▶ **Zu erledigende Aufgaben**:
**A)** Wer hat laut der Opernkritik die Kostüme der Inszenierung entworfen?
**B)** Geben Sie den Absatz der Opernkritik, der mit „Selbst der so subtile Christian Gerhaher“ beginnt, in kürzerer Form wieder und behalten Sie dabei seine wesentlichen Aussagen bei.

▶ **Textauszug**:
+ + + + +
Mozarts Le nozze di Figaro zählt wohl unangefochten zum klassischsten, was Oper überhaupt zu bieten hat. Auch wenn der Stoff im letzten Jahrhundert in einer schier unüberschaubaren Anzahl an Varianten, Filmen und Büchern aufgenommen worden ist, stellt sich bei diesem beliebten Repertoirestück immer wieder die Frage eines prägnanten Akzents. Eine Frage, die sich am Montag auch Christof Loy mit seiner jüngsten Inszenierung an der Bayerischen Staatsoper stellen musste.
Antworten scheint er aber nicht gefunden zu haben. Die Personenführung bleibt gefällig, mit wenigen anzüglichen Ausreißern, die ein biederes Fünkchen über das Libretto von Lorenzo Da Ponte hinausgehen versuchen. Die Kostüme (Klaus Bruns) sind ein abstrahiertes Mittelding zwischen Rokoko und moderner Abendgarderobe. Übrig bleibt lediglich die karge weiße Bühne mit ihren wenigen Requisiten. Mit jedem Akt werden die Dimensionen größer und wachsen den Darstellern, sowie der sich immer weiter verstrickenden Intrige in Mozarts opera buffa, zunehmend über den Kopf. Ein echter Augenöffner ist aber auch diese Idee, die ein wenig an Alice im Wunderland erinnert, nicht.
Cristof Loy wollte den Schwerpunkt ganz offenbar auf den musikalischen Freiraum setzen, den diese aufs wesentliche reduzierte Inszenierung den Solisten bieten soll. Aufgrund der schnell wechselnden Tempi und dem auch sonst sehr ambitioniertem Dirigat von Constantinos Carydis konnten die Sänger dieses Vakuum nur bedingt füllen. Viele Szenen wirkten eher gehetzt, als galant beschwingt. Trotz entsprechend vieler auffälliger Blicke zum Pult, legte Federica Lombardi, die an diesem Abend Gräfin Almaviva gab, bei aller Klarheit, unglaublich viel Sinnlichkeit und Emotion in ihre Stimme. Mit jeder kraftvoll-melancholischen Note strafte sie so jedem einzelnen ihrer jungen Jahre Lügen. Tatsächlich war sie die einzige, die sich gegenüber dem Orchester nachhaltig durchsetzen konnte.
Selbst der so subtile Christian Gerhaher, als ihr gräflicher Ehemann, geriet da bisweilen ins Hintertreffen. Auch wenn er, wie nicht anders zu erwarten, jede Schattierung seiner Rolle feinfüllig ausdifferenzierte, legte er in seine Stimme dennoch ungewöhnlich viel Charakter, bei bisweilen fast kernigem Timbre. Ob der Graf Almaviva nun seine Paraderolle werden wird, bleibt freilich fraglich, dennoch zeigte sich das Publikum sichtlich begeistert von seiner italienischen Seite.
Auch Alex Esposito in der Hauptrolle überzeugte durch eine präzise stimmliche Nuancierung des Figaros, gab sich lebhaft und wechselfreudig, schaffte es aber leider trotzdem nicht nachhaltig in Erinnerung zu bleiben. Ebenfalls nicht restlos überzeugen konnte Solenn‘ Lavanant-Linke als Cherubino. Gewollt oder nicht gewollt, wirkte sie in dieser Hosenrolle eher wie eine lesbische Karikatur und laß stimmlich etwas Facettenreichtum vermissen. Auch Olga Kulchynska als Susanna wirkte, trotz ihrer angenehm warmen Stimme, stellenweise eher blass.
+ + + + +
▶ **Vorliegende Einträge**:
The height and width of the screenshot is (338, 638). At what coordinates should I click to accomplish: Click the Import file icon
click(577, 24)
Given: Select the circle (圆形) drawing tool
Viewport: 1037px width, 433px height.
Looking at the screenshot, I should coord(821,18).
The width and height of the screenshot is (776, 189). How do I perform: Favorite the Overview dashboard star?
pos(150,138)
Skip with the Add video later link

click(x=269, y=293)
+ + + + +
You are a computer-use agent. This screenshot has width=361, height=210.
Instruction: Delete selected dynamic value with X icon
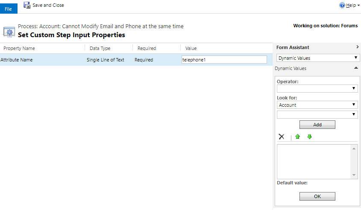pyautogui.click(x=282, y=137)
+ + + + +
▶ **Lösungen**:
**A)** Klaus Bruns.

**B)** Christian Gerhaher geriet als Graf Almaviva bisweilen ins Hintertreffen. Er differenzierte jede Schattierung der Rolle fein aus und legte dennoch ungewöhnlich viel Charakter in seine Stimme, mitunter mit fast kernigem Timbre. Ob der Graf seine Paraderolle wird, bleibt fraglich. Das Publikum war von seiner italienischen Seite jedoch sichtlich begeistert.